Mr Zahawi confirmed he had set an “ambitious target” for 90% of pupils leaving primary school to meet the expected standards in literacy and numeracy, adding that the forthcoming White Paper would set out a plan for securing this “achievable vision”.
He said: “Evidence shows that a family of schools that are tightly managed and well supported achieve the right outcomes for their students and deliver those important opportunities for their staff.”
Families of schools gave leaders more opportunities for career progression, he said, and they could provide collaboration with schools sharing resources and reducing their workload, as well as freedom, “because leaders spend less time worrying about managing facilities and more time making sure pupils learn and teachers teach”, he said.
More about this would be revealed in the White Paper, he added, although he said the families of schools had to be strong, because “some trusts are not high-performing”.
The paper would set out how he would deal with this challenge, he said.
He added that 500,000 teacher training opportunities would be delivered so that “every teacher in every corner of our country benefits from that evidence based professional development at every stage of their career”.
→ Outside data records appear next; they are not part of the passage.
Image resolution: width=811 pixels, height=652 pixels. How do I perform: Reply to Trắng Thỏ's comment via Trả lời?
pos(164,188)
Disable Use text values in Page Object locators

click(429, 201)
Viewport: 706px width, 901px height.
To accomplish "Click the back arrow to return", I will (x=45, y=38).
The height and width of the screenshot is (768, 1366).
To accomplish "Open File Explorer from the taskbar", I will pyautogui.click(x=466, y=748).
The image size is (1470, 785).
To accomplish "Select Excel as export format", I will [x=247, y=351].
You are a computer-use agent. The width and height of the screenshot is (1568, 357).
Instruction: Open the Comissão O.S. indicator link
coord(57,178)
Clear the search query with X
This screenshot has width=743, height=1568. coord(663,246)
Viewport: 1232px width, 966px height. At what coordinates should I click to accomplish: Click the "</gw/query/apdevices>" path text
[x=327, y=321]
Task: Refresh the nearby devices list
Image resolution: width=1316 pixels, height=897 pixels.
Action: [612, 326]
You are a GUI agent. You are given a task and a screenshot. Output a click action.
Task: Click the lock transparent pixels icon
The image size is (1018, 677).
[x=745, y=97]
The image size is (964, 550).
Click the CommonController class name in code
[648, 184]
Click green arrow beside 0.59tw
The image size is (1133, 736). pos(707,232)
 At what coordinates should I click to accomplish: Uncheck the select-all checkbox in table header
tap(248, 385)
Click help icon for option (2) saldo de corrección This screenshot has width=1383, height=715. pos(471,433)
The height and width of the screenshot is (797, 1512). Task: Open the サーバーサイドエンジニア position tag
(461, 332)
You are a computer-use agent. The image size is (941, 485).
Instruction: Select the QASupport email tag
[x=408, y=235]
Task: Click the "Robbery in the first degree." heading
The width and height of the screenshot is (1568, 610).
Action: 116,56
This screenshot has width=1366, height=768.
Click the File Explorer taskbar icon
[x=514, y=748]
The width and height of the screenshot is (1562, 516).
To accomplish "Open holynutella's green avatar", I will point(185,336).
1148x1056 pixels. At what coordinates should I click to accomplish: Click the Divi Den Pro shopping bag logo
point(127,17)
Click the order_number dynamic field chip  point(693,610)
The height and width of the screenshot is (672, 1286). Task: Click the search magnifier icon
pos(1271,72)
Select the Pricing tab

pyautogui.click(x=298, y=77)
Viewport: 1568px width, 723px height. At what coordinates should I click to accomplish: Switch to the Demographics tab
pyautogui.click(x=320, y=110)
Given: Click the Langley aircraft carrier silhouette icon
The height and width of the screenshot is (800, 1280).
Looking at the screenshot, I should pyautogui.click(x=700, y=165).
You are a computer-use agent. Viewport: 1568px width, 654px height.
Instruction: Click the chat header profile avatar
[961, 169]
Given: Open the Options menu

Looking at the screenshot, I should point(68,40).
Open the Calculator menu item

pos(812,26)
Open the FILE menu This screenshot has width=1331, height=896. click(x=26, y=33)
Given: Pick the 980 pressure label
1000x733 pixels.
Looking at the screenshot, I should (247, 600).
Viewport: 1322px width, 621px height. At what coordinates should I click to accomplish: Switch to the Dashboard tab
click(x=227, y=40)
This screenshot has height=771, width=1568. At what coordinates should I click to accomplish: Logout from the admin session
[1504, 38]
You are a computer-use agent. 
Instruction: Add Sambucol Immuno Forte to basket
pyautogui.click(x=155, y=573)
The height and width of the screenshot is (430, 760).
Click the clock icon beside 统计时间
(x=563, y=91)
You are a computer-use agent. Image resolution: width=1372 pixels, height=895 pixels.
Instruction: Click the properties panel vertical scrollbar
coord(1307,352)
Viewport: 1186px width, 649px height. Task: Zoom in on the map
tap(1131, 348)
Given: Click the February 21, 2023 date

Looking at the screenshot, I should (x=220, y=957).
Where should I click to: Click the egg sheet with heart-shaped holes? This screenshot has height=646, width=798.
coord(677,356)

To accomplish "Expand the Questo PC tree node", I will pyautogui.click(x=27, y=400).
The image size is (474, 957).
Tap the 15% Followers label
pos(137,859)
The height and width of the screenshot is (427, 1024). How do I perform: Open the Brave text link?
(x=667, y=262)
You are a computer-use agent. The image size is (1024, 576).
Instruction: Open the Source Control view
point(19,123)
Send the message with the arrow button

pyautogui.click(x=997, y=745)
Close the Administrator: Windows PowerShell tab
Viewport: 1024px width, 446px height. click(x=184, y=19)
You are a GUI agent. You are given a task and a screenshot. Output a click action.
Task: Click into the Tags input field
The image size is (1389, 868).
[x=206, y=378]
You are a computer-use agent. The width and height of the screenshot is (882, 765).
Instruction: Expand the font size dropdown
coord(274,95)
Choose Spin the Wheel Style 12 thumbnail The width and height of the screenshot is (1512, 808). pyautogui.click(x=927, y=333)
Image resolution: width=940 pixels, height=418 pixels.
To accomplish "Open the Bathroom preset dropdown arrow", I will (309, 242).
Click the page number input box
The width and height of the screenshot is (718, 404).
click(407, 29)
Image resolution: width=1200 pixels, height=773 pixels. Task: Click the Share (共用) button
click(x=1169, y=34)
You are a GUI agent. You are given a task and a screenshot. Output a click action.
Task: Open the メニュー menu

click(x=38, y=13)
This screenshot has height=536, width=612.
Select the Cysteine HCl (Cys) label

Mr Zahawi said that over 25,000 teachers and almost 23,000 academic mentors had taken part in the flagship Early Careers Framework programme this year.
He reaffirmed a commitment for a levelling up premium of £3,000 for maths, physics and chemistry teachers.
He said that a new literacy professional qualification for teachers would be available from the autumn.
“Because teaching is an increasingly global profession, I want to attract the very best teachers from across the world, that is why we will also introduce a new relocation premium,” he said, adding that this would help international teachers apply for Visas to work in the UK.
Mr Zahawi said it was “important to step back and look at what we’ve achieved with the National Tutoring Programme”, announcing that new data published on Friday showed that over one million tutoring courses had been delivered since the start of the programme last year.